Chapter 2 Introduction to Git
2.1 Session aims
- How Git works
- The main Git commands
- Cloning a repository
- Creating and checking out branches
- Adding and committing files
- Pushing and pulling to the remote repository
Definitions you’ll need in this chapter
Git: Git is a version control system that helps you manage changes to your code or files. It tracks modifications, keeps a history of changes, and allows collaboration among multiple people working on the same project.
GitHub: GitHub is a platform that hosts Git repositories in a remote location on the internet.
Repository: A repository (or “repo”) is a place where you can store and manage your code or any other files. It is a folder that holds all the files relevant to your project, but also contains the version history and information related to a project. There are two different types of repositories: local repositories which are personal to you and on your local computer, and remote repositories which are on Github and shared with others.
2.2 How git works
Fundamentally, git works by storing your files inside an individual repository. While a repository looks like just a folder that contains your code files, it actually performs a number of functions all at once:
Storage of Files: A repository contains all the files and folders that make up your project, from source code, to text documents, images, and more.
Version History: Git continuously tracks changes made to the files within the repository. Every time you make a modification, git creates a snapshot of the entire project at that moment. Known as “commits”, these store the state of your project at different points in time, allowing you to revisit or revert to earlier versions as required.
Metadata and Tracking: On top of this, git stores metadata, such as who made specific changes, when they were made, and why. This helps you understand the progress made throughout the project and facilitates collaboration among team members.

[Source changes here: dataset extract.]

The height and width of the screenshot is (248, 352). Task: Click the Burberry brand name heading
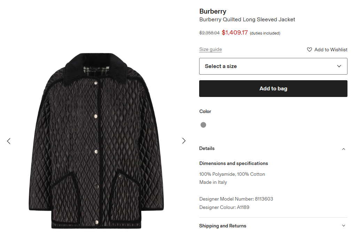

All of this is done through a set of simple git commands, and the version history is stored alongside the files. In this way, git tracks the changes you make locally; to share the changes with others you would make use of Github as well.
2.2.1 Branches
Git also allows you to make use of branches to swap between different versions of code. Git branches are effectively a separate line of development within your code. When you want to add a new feature or fix a bug—no matter how big or how small, you create a new branch to your changes. This makes it harder for unstable code to get merged into the main code base, and it gives you the chance to clean up your content before merging it into the main branch. The point at which you create a new branch, it becomes a duplicate of the branch you started from; it will then diverge from that old branch as you make new changes, and eventually further down the process you will merge it back in to the branch it originally came from.
Importantly, branches are for new features and content, not individual people! Think about them like individual folders inside a shared drive; when producing a new chart you’d work inside a folder (or branch) called “charts” and not one called “Dave’s code”.
(And don’t worry if branches seem a bit abstract right now; they’ll make a lot more sense in the next chapter!)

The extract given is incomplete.